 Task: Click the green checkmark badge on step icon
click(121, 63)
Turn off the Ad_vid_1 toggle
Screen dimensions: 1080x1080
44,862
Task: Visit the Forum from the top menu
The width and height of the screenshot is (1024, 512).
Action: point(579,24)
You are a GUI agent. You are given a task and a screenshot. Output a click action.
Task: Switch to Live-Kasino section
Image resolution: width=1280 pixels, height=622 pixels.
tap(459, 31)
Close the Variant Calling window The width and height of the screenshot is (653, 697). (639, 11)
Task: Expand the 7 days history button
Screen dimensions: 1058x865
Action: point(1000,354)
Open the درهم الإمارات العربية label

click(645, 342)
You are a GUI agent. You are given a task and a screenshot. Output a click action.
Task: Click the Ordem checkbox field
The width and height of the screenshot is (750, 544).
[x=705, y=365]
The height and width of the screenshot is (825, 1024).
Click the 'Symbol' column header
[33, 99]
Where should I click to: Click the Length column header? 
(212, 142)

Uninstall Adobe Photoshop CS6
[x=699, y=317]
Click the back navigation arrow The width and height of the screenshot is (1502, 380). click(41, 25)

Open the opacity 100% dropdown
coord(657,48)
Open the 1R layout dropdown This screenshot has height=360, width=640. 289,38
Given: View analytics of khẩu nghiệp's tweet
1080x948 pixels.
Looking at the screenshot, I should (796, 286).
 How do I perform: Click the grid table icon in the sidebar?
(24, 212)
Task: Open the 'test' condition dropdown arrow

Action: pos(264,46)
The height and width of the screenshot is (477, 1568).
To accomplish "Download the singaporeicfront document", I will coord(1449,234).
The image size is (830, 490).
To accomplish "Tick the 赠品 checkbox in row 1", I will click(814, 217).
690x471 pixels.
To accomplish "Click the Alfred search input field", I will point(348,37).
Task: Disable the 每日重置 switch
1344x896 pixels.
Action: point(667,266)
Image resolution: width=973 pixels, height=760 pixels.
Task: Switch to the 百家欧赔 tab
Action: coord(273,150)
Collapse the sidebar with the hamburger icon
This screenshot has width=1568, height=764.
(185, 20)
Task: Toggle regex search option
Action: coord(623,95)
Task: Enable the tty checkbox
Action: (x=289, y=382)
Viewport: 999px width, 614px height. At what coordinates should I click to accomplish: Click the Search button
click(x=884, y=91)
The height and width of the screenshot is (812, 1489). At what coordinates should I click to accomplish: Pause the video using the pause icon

....................

Your instructions => Would you transcribe every entry exactly?

Reply =>
 Task: Click the green checkmark badge on step icon
click(121, 63)
Turn off the Ad_vid_1 toggle
Screen dimensions: 1080x1080
44,862
Task: Visit the Forum from the top menu
The width and height of the screenshot is (1024, 512).
Action: point(579,24)
You are a GUI agent. You are given a task and a screenshot. Output a click action.
Task: Switch to Live-Kasino section
Image resolution: width=1280 pixels, height=622 pixels.
tap(459, 31)
Close the Variant Calling window The width and height of the screenshot is (653, 697). (639, 11)
Task: Expand the 7 days history button
Screen dimensions: 1058x865
Action: point(1000,354)
Open the درهم الإمارات العربية label

click(645, 342)
You are a GUI agent. You are given a task and a screenshot. Output a click action.
Task: Click the Ordem checkbox field
The width and height of the screenshot is (750, 544).
[x=705, y=365]
The height and width of the screenshot is (825, 1024).
Click the 'Symbol' column header
[33, 99]
Where should I click to: Click the Length column header? 
(212, 142)

Uninstall Adobe Photoshop CS6
[x=699, y=317]
Click the back navigation arrow The width and height of the screenshot is (1502, 380). click(41, 25)

Open the opacity 100% dropdown
coord(657,48)
Open the 1R layout dropdown This screenshot has height=360, width=640. 289,38
Given: View analytics of khẩu nghiệp's tweet
1080x948 pixels.
Looking at the screenshot, I should (796, 286).
 How do I perform: Click the grid table icon in the sidebar?
(24, 212)
Task: Open the 'test' condition dropdown arrow

Action: pos(264,46)
The height and width of the screenshot is (477, 1568).
To accomplish "Download the singaporeicfront document", I will coord(1449,234).
The image size is (830, 490).
To accomplish "Tick the 赠品 checkbox in row 1", I will click(814, 217).
690x471 pixels.
To accomplish "Click the Alfred search input field", I will point(348,37).
Task: Disable the 每日重置 switch
1344x896 pixels.
Action: point(667,266)
Image resolution: width=973 pixels, height=760 pixels.
Task: Switch to the 百家欧赔 tab
Action: coord(273,150)
Collapse the sidebar with the hamburger icon
This screenshot has width=1568, height=764.
(185, 20)
Task: Toggle regex search option
Action: coord(623,95)
Task: Enable the tty checkbox
Action: (x=289, y=382)
Viewport: 999px width, 614px height. At what coordinates should I click to accomplish: Click the Search button
click(x=884, y=91)
The height and width of the screenshot is (812, 1489). At what coordinates should I click to accomplish: Pause the video using the pause icon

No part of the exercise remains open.